Saturday, December 31, 2016

Lake Worth Sojourn

I really enjoy spending time in Lake Worth.  Can you tell?



This woman kindly consented to be photographed in the Publix parking lot when I told her I loved her hat.


Psychedelically camouflaged VW Bugs add to Lake Worth's funky charm.



Although the gun lamp in an antiques store window did give me pause.


It also turned out that Bob, an old friend from Columbia, lives nearby.  I hadn't seen him in 40 years.


Bob took me to lunch and invited me and Christine to join him and his wife for dinner at his beautiful home in Greenacres (yes, it's really a place!).  Even though both of their daughters are in college, there's no chance of "empty nest" syndrome with 11 cats.

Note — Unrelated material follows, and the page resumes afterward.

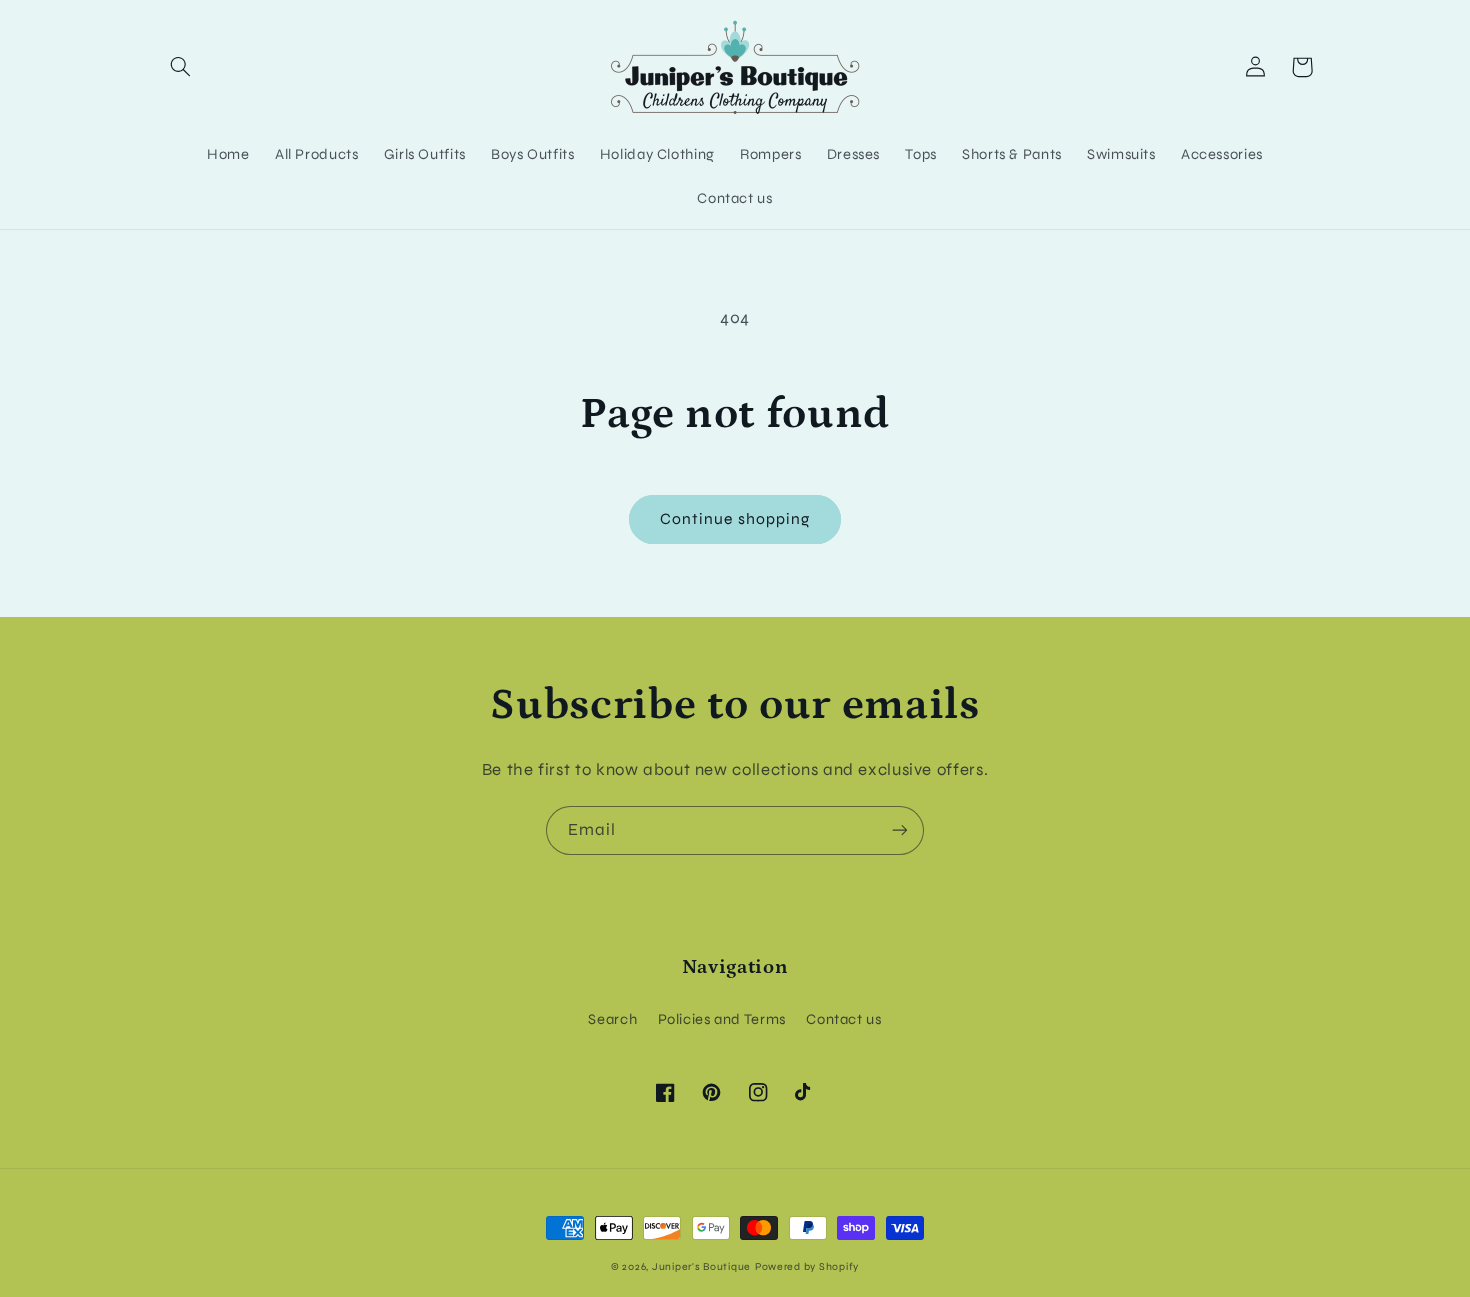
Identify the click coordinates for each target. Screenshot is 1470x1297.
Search (612, 1019)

Thursday, December 29, 2016

Savannah

Pulling off the bumper of Christine's Acura in the hotel parking lot marred our arrival in Savannah.  We took an Uber to a Rancho Alegre, an excellent Cuban restaurant with a beautifully lit bar.


A line out the door discouraged us from getting ice cream at Leopold's.  The Savannah College of Art & Design had programmed an interesting movie next door.  Encountering David Bowie in the Deep South was odd.  His turn playing an inscrutable alien probably won't draw the same crowds.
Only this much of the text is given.